Bootcamp Performance-oriented Software Engineering: Experiences from Working with Real-world Problems and Developers


Date
May 21, 2025 3:15 PM — 3:45 PM
Location
Rimske Terme, Slovenia

Highly efficient and parallel software is mandatory today, whether in industry or in academia, due to the increase in parallelism in modern hardware and ever-increasing problem sizes and complexities. Practical experience shows that a lack of parallelism and software optimizations are usually compensated for by increased investments in hardware and thus by overprovisioning, which may not only lead to direct economic cost disadvantages, but often also to further losses such as increased energy consumption or low efficiency. However, the development of fast and efficient software is often tedious and requires a deep understanding of programming models, performance, and hardware. In this talk we present our experience with the FFG-funded Bootcamp Performanceoriented Softwarengineering, a qualification measure in which 17 employees from 10 companies were trained to become “digital professionals” in topics including parallel programming, HPC, accelerator computing, code quality, and productivity.
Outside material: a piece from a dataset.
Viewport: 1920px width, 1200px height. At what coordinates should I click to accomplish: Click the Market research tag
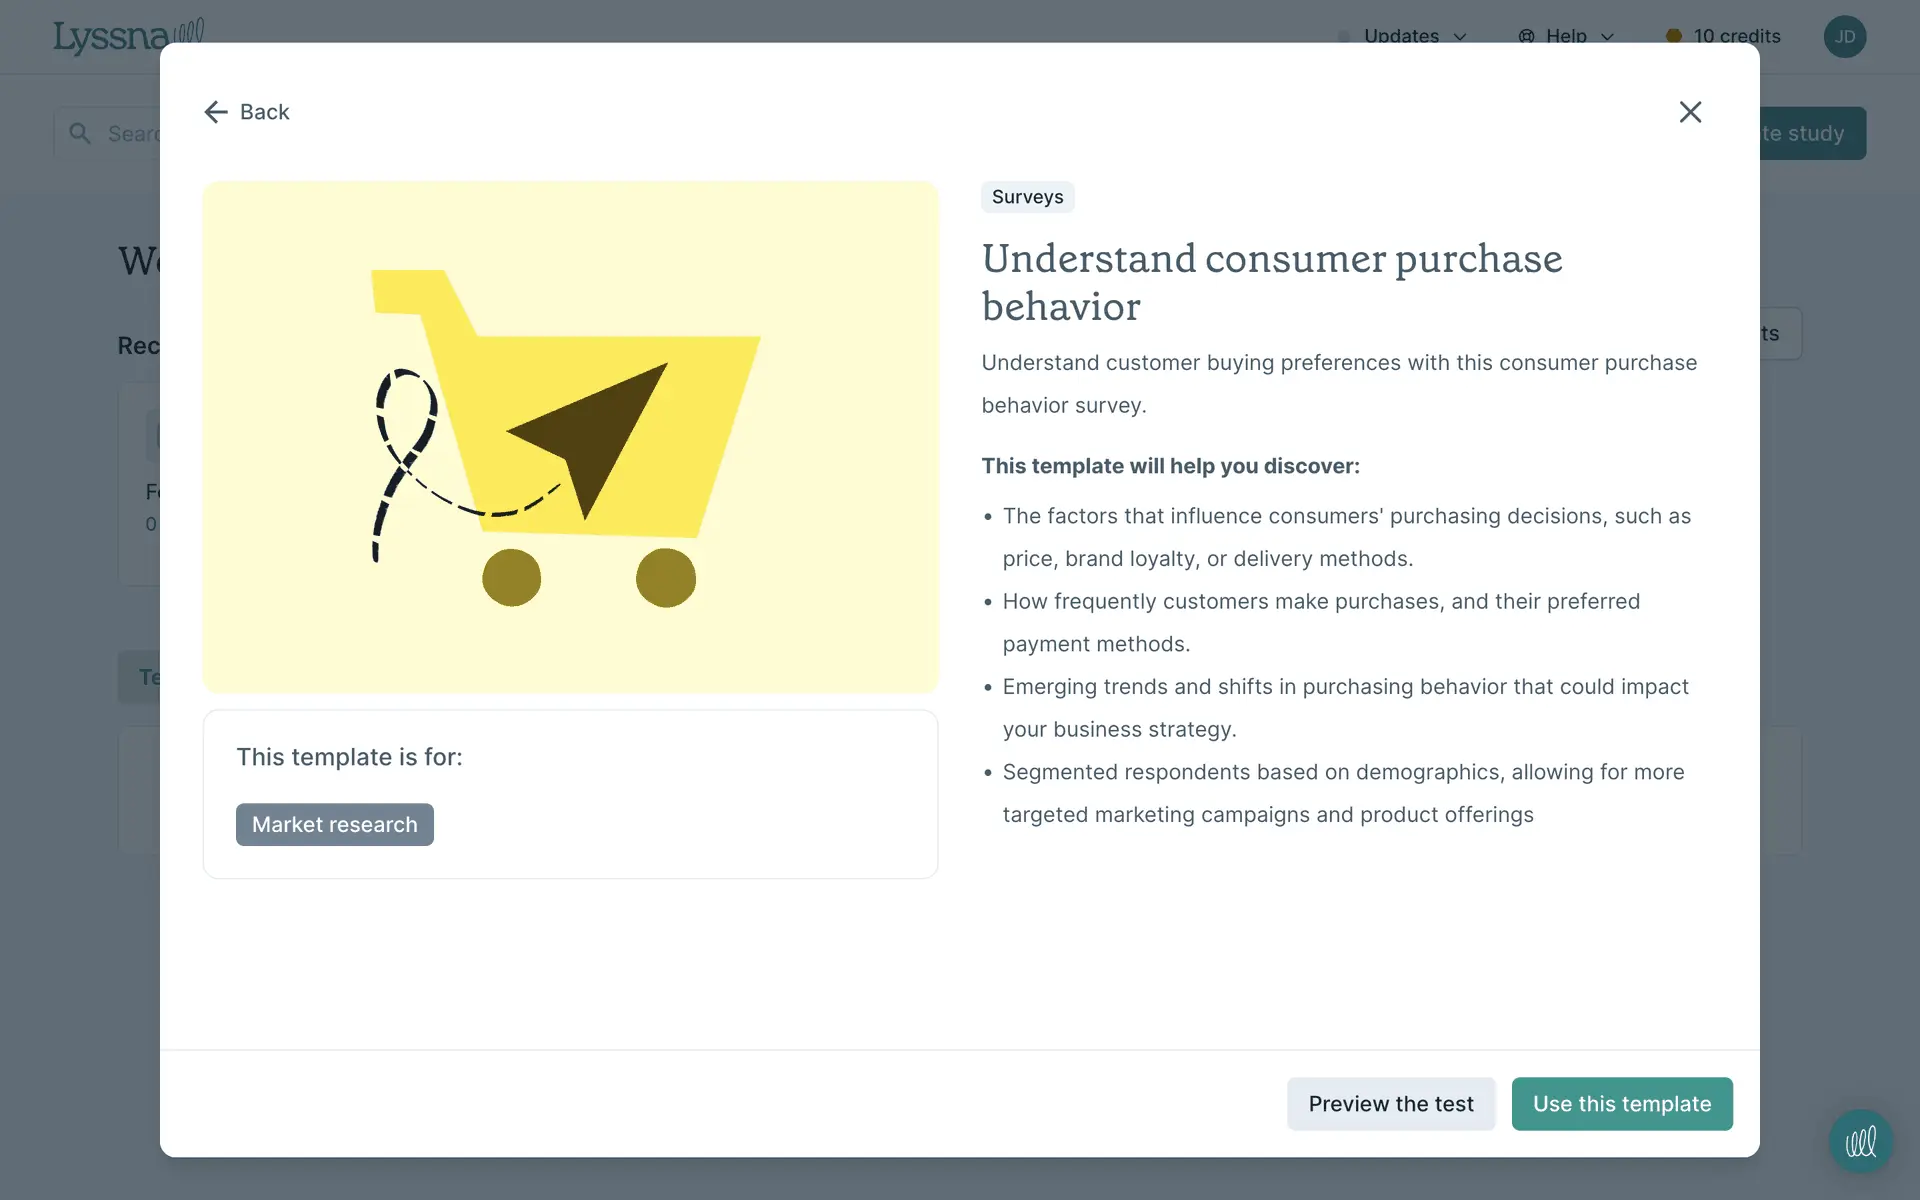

These digital professionals deal comprehensively with in-house IT projects and were trained to improve their understanding of the interaction between software and hardware and to increase the productivity of both developers and their software.

We will provide insights into the current state of the industry with regard to parallel programming and HPC use cases, along with selected examples of performance improvements we were able to achieve within just a few weeks of training and development. One example use case originates from the processing of 3D model data in the area of cabinet making and furniture industry. The software was already written in C++ for performance reasons, but lacked any parallelization due to the use of non-thread-safe third party libraries to process proprietary data containers. We analyzed the requirements of this use case and identified parallelization potential using OpenMP tasks along with careful pipelining and synchronization in order to ensure thread-safe interaction with the third party library. Preliminary results showed a speedup of 4x to 5x depending on the input data.

Another use case originates from material science, simulating the generation and propagation of x-rays in computer tomography. The software was written in Python for execution on CPUs and while sensible math packages were used, there was little further optimization in the code. We analyzed the requirements of the use case, ported the Python code to make use of GPUs through numba and CUDA and identified several software components which are used for debugging only and hence could be removed from production runs. A benchmark run originally taking approximately 250 seconds on the reference CPU was reduced to just 45 ms of execution time on a GPU, resulting in a speedup of approximately 5000x to 6000x (depending on the input data).